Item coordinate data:
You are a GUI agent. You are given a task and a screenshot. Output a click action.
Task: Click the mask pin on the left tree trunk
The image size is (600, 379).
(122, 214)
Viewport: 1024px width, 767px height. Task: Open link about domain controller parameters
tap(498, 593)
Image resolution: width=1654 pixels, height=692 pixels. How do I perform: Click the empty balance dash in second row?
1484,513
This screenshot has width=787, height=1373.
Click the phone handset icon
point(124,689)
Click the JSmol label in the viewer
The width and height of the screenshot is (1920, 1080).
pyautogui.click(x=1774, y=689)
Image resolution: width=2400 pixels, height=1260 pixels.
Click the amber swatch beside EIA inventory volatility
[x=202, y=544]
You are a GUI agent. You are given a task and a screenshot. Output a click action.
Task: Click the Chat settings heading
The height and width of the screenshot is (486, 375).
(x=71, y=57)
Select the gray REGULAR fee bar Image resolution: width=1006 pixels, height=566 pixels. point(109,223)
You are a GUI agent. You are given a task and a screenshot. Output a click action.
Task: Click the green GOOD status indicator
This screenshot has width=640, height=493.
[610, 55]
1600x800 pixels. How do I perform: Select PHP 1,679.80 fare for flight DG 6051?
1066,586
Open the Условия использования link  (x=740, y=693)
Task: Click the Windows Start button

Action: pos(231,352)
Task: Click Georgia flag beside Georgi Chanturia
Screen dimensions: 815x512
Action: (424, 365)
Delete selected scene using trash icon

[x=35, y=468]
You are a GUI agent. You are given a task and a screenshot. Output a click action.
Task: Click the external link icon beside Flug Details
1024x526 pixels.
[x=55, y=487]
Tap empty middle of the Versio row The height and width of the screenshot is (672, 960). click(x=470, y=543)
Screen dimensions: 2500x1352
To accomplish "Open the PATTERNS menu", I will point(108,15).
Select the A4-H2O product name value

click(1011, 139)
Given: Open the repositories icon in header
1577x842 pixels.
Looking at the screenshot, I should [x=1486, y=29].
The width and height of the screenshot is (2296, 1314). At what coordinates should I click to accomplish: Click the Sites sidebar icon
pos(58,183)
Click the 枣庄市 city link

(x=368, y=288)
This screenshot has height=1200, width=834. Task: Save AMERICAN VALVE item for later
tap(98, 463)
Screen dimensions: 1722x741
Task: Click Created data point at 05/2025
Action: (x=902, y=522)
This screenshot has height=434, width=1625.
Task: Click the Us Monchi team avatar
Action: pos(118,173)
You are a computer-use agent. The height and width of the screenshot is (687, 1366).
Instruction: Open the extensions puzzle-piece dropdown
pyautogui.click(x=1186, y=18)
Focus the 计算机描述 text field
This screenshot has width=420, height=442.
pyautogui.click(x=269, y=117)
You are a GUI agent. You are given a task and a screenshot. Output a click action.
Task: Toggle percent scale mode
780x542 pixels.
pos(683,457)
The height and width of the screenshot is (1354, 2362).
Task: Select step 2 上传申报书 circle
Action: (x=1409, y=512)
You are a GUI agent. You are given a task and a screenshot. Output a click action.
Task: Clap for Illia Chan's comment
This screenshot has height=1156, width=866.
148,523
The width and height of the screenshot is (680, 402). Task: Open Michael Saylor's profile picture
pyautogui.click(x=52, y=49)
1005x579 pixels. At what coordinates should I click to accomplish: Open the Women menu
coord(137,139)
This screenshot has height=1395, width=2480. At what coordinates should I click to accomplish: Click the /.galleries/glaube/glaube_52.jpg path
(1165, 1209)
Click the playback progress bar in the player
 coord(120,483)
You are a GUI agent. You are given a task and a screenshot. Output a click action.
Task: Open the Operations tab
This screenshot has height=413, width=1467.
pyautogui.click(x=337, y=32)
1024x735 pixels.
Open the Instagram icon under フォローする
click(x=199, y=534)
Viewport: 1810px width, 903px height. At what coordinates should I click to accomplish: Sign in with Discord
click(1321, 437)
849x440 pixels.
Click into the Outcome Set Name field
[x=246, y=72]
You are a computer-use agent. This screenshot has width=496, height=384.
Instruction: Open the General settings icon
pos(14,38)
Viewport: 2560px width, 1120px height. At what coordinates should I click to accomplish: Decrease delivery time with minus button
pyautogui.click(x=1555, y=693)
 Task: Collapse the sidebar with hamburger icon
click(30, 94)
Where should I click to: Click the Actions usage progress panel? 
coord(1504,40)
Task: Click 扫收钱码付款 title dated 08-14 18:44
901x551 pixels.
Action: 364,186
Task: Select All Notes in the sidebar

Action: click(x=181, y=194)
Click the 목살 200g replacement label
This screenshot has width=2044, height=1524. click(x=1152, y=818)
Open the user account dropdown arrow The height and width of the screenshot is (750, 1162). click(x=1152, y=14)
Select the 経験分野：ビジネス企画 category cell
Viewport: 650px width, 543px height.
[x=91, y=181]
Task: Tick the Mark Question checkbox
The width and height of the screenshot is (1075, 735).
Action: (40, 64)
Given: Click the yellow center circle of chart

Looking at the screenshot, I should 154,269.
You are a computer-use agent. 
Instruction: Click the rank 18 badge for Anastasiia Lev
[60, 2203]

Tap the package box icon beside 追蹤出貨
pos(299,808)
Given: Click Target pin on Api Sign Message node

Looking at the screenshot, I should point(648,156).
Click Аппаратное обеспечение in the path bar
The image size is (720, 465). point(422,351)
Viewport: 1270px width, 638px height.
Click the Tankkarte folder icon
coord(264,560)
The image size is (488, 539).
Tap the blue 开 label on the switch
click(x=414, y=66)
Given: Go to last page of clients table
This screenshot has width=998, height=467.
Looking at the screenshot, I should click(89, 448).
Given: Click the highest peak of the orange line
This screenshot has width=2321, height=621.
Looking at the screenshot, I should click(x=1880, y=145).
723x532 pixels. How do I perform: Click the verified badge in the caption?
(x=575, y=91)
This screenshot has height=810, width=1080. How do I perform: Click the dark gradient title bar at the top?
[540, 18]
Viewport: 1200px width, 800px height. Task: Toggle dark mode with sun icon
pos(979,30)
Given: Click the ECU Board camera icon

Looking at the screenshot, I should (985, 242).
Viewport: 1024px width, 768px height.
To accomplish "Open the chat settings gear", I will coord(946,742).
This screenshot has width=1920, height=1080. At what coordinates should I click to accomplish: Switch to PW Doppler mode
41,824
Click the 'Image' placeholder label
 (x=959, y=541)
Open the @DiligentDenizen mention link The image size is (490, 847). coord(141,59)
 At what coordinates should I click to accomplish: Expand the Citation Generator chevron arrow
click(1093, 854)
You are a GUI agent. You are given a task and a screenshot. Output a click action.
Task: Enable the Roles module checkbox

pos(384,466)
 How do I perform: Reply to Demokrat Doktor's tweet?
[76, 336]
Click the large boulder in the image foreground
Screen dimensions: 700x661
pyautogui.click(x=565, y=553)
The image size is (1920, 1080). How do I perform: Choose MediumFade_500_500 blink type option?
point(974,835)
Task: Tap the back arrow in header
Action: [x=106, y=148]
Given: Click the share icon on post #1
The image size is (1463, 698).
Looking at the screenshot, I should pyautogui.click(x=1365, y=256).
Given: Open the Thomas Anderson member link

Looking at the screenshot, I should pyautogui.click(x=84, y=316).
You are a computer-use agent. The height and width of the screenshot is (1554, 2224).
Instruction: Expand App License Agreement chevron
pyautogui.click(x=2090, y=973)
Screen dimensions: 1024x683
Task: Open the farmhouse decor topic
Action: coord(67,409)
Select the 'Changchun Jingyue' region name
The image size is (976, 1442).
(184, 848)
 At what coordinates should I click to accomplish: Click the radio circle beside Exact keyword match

Exercise directions:
Copy out every line of the listing above verbatim, from the first line to the last.

Written answer:
You are a GUI agent. You are given a task and a screenshot. Output a click action.
Task: Click the mask pin on the left tree trunk
The image size is (600, 379).
(122, 214)
Viewport: 1024px width, 767px height. Task: Open link about domain controller parameters
tap(498, 593)
Image resolution: width=1654 pixels, height=692 pixels. How do I perform: Click the empty balance dash in second row?
1484,513
This screenshot has width=787, height=1373.
Click the phone handset icon
point(124,689)
Click the JSmol label in the viewer
The width and height of the screenshot is (1920, 1080).
pyautogui.click(x=1774, y=689)
Image resolution: width=2400 pixels, height=1260 pixels.
Click the amber swatch beside EIA inventory volatility
[x=202, y=544]
You are a GUI agent. You are given a task and a screenshot. Output a click action.
Task: Click the Chat settings heading
The height and width of the screenshot is (486, 375).
(x=71, y=57)
Select the gray REGULAR fee bar Image resolution: width=1006 pixels, height=566 pixels. point(109,223)
You are a GUI agent. You are given a task and a screenshot. Output a click action.
Task: Click the green GOOD status indicator
This screenshot has width=640, height=493.
[610, 55]
1600x800 pixels. How do I perform: Select PHP 1,679.80 fare for flight DG 6051?
1066,586
Open the Условия использования link  (x=740, y=693)
Task: Click the Windows Start button

Action: pos(231,352)
Task: Click Georgia flag beside Georgi Chanturia
Screen dimensions: 815x512
Action: (424, 365)
Delete selected scene using trash icon

[x=35, y=468]
You are a GUI agent. You are given a task and a screenshot. Output a click action.
Task: Click the external link icon beside Flug Details
1024x526 pixels.
[x=55, y=487]
Tap empty middle of the Versio row The height and width of the screenshot is (672, 960). click(x=470, y=543)
Screen dimensions: 2500x1352
To accomplish "Open the PATTERNS menu", I will point(108,15).
Select the A4-H2O product name value

click(1011, 139)
Given: Open the repositories icon in header
1577x842 pixels.
Looking at the screenshot, I should [x=1486, y=29].
The width and height of the screenshot is (2296, 1314). At what coordinates should I click to accomplish: Click the Sites sidebar icon
pos(58,183)
Click the 枣庄市 city link

(x=368, y=288)
This screenshot has height=1200, width=834. Task: Save AMERICAN VALVE item for later
tap(98, 463)
Screen dimensions: 1722x741
Task: Click Created data point at 05/2025
Action: (x=902, y=522)
This screenshot has height=434, width=1625.
Task: Click the Us Monchi team avatar
Action: pos(118,173)
You are a computer-use agent. The height and width of the screenshot is (687, 1366).
Instruction: Open the extensions puzzle-piece dropdown
pyautogui.click(x=1186, y=18)
Focus the 计算机描述 text field
This screenshot has width=420, height=442.
pyautogui.click(x=269, y=117)
You are a GUI agent. You are given a task and a screenshot. Output a click action.
Task: Toggle percent scale mode
780x542 pixels.
pos(683,457)
The height and width of the screenshot is (1354, 2362).
Task: Select step 2 上传申报书 circle
Action: (x=1409, y=512)
You are a GUI agent. You are given a task and a screenshot. Output a click action.
Task: Clap for Illia Chan's comment
This screenshot has height=1156, width=866.
148,523
The width and height of the screenshot is (680, 402). Task: Open Michael Saylor's profile picture
pyautogui.click(x=52, y=49)
1005x579 pixels. At what coordinates should I click to accomplish: Open the Women menu
coord(137,139)
This screenshot has height=1395, width=2480. At what coordinates should I click to accomplish: Click the /.galleries/glaube/glaube_52.jpg path
(1165, 1209)
Click the playback progress bar in the player
 coord(120,483)
You are a GUI agent. You are given a task and a screenshot. Output a click action.
Task: Open the Operations tab
This screenshot has height=413, width=1467.
pyautogui.click(x=337, y=32)
1024x735 pixels.
Open the Instagram icon under フォローする
click(x=199, y=534)
Viewport: 1810px width, 903px height. At what coordinates should I click to accomplish: Sign in with Discord
click(1321, 437)
849x440 pixels.
Click into the Outcome Set Name field
[x=246, y=72]
You are a computer-use agent. This screenshot has width=496, height=384.
Instruction: Open the General settings icon
pos(14,38)
Viewport: 2560px width, 1120px height. At what coordinates should I click to accomplish: Decrease delivery time with minus button
pyautogui.click(x=1555, y=693)
 Task: Collapse the sidebar with hamburger icon
click(30, 94)
Where should I click to: Click the Actions usage progress panel? 
coord(1504,40)
Task: Click 扫收钱码付款 title dated 08-14 18:44
901x551 pixels.
Action: 364,186
Task: Select All Notes in the sidebar

Action: click(x=181, y=194)
Click the 목살 200g replacement label
This screenshot has width=2044, height=1524. click(x=1152, y=818)
Open the user account dropdown arrow The height and width of the screenshot is (750, 1162). click(x=1152, y=14)
Select the 経験分野：ビジネス企画 category cell
Viewport: 650px width, 543px height.
[x=91, y=181]
Task: Tick the Mark Question checkbox
The width and height of the screenshot is (1075, 735).
Action: (40, 64)
Given: Click the yellow center circle of chart

Looking at the screenshot, I should 154,269.
You are a computer-use agent. 
Instruction: Click the rank 18 badge for Anastasiia Lev
[60, 2203]

Tap the package box icon beside 追蹤出貨
pos(299,808)
Given: Click Target pin on Api Sign Message node

Looking at the screenshot, I should point(648,156).
Click Аппаратное обеспечение in the path bar
The image size is (720, 465). point(422,351)
Viewport: 1270px width, 638px height.
Click the Tankkarte folder icon
coord(264,560)
The image size is (488, 539).
Tap the blue 开 label on the switch
click(x=414, y=66)
Given: Go to last page of clients table
This screenshot has width=998, height=467.
Looking at the screenshot, I should click(89, 448).
Given: Click the highest peak of the orange line
This screenshot has width=2321, height=621.
Looking at the screenshot, I should click(x=1880, y=145).
723x532 pixels. How do I perform: Click the verified badge in the caption?
(x=575, y=91)
This screenshot has height=810, width=1080. How do I perform: Click the dark gradient title bar at the top?
[540, 18]
Viewport: 1200px width, 800px height. Task: Toggle dark mode with sun icon
pos(979,30)
Given: Click the ECU Board camera icon

Looking at the screenshot, I should (985, 242).
Viewport: 1024px width, 768px height.
To accomplish "Open the chat settings gear", I will coord(946,742).
This screenshot has width=1920, height=1080. At what coordinates should I click to accomplish: Switch to PW Doppler mode
41,824
Click the 'Image' placeholder label
 (x=959, y=541)
Open the @DiligentDenizen mention link The image size is (490, 847). coord(141,59)
 At what coordinates should I click to accomplish: Expand the Citation Generator chevron arrow
click(1093, 854)
You are a GUI agent. You are given a task and a screenshot. Output a click action.
Task: Enable the Roles module checkbox

pos(384,466)
 How do I perform: Reply to Demokrat Doktor's tweet?
[76, 336]
Click the large boulder in the image foreground
Screen dimensions: 700x661
pyautogui.click(x=565, y=553)
The image size is (1920, 1080). How do I perform: Choose MediumFade_500_500 blink type option?
point(974,835)
Task: Tap the back arrow in header
Action: [x=106, y=148]
Given: Click the share icon on post #1
The image size is (1463, 698).
Looking at the screenshot, I should pyautogui.click(x=1365, y=256).
Given: Open the Thomas Anderson member link

Looking at the screenshot, I should pyautogui.click(x=84, y=316).
You are a computer-use agent. The height and width of the screenshot is (1554, 2224).
Instruction: Expand App License Agreement chevron
pyautogui.click(x=2090, y=973)
Screen dimensions: 1024x683
Task: Open the farmhouse decor topic
Action: coord(67,409)
Select the 'Changchun Jingyue' region name
The image size is (976, 1442).
(184, 848)
 At what coordinates should I click to accomplish: Click the radio circle beside Exact keyword match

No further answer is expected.